学級名簿を見た不動は静かに動揺を圧し殺していた。
(よりによって…)
帝国での生活において不安に思う事は無かった。部活の特待生なのだから授業について行けなかろうが部活で問題を起こさずに、ある程度の貢献度を満たしていればいいだろう。この1年を遣り過ごせれば、高校にもそのまま入れるのだ。楽勝楽勝。
“苦手なもの”を単純に回避する事は出来るだけやめようと思う。だせえし。
しかしそう思っても、克服のしようがなく且つ回避も出来ないのは早速辛い。

源田 幸次郎

もう見間違いでは無いだろう。何度も見たが毎回居る。
(よりによって…)
名簿を畳むと新しい制服のポケットに押し込む。生地がまだ硬い。不動の持つ帝国のイメージは実際生徒になってみてからことごとく壊れ更新された。
この軍服のような制服を着崩している生徒は存外多い。案外校風が自由であるのも微塵も想像出来なかったし、どうせ皆ロボットみてえなんだろうという卑下は、思えば鬼道や佐久間にぶち壊されて来たというのに思い直す事無く持ち込んだので、唖然とする。佐久間などはまだまだ個性の薄い方だ。ある意味で目立っては居るが。
「分かれちゃったな」
「……」
「クラス」
「……」
防火扉の隣にある見取図で自分の教室を探していたら今まさにの佐久間が来た。暫く黙って隣に立っていたが、そのうち見ていたらしい紙を畳んで鞄にしまう。
「お前はここだ。D組」
「あァ…新校舎なんか」
「そうだな。南階段から行けば早いだろう。じゃ、あとで」
検討違いの場所を探していたせいで時間をくった。広すぎる。簡略化されている筈の見取図でこれだけ規模を感じるならば実際はどうなっているやら。方向感覚には自信があるが、1、2度迷う程度ではおそらく済みはしないだろう。
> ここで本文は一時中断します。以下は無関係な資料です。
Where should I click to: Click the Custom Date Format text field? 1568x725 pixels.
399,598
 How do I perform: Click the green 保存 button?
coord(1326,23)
教室は新校舎と言えど古めかしい。時代めいた木造の机、窓枠、教卓。日に焼けた文字盤が黄ばむ時計に戦前の年号と共に卒業生寄贈と筆でかかれている。
俺タイムスリップでもしたんじゃねえかな。
こんな教室で携帯電話をいじったりイヤホンを耳にしている生徒を見ると妙な気分だ。卓上に張られた氏名のシールに従い着席。やや斜め前の直線上に源田幸次郎の席がある。
後ろ側で良かった。背面に視線を浴びるのは耐え難い。
「おうハゲ」
「……」
「お前だよ不動。よくものうのうと来られたな」
源田から賜るかもしれないと思っていた言葉をガラの悪い生徒が刺してくる。突然だった。
「誰」
「あ?誰でも良いんだよ。お前なんなの。どういうつもり」
(だっせ…)
怒りが先行しているようでなにも伝わらないセリフに呆れる。知らない奴にこんな熱烈な歓迎を受けるとはうんざりするが、しかしなんとなく見覚えがあるような気もする。
(あ…!)
「佐久間が許しても俺らは許さねぇからな」
「お前確か、MFの…」
「絶対許さねぇからな」
(確か辺見だ)
辺見は呪いの言葉に念を押して強烈に睨むと離れて行く。退室せずに扉付近の席に着いたので、さすがに不動もこれからの生活に不安を感じた。
もしかしたらサッカー部全体が、あいつのような事になっている可能性がある。あるどころか高いと言えよう。鬼道から聞いた限り佐久間は部でも代表内でと同じような可愛がりに遭っている。鬼道も明言はしなかったが、まぁ予想に容易いことだ。
気心知れた相手には佐久間はとことん柔らかい。更にここは初等部という物も存在する。ならば佐久間への仲間意識に保護者観が入ってくる事もあり得るだろう。めんどくさい。
(寮での空気が気持ち悪かったのは気のせいじゃなかったわけだな…)
ため息をつくと辺見を見て、こちらを見もせず席に着いた源田を見る。

『分かれちゃったな』

なんでもなさそうな落ち着き払った佐久間の声が、今になって恨めしく思えた。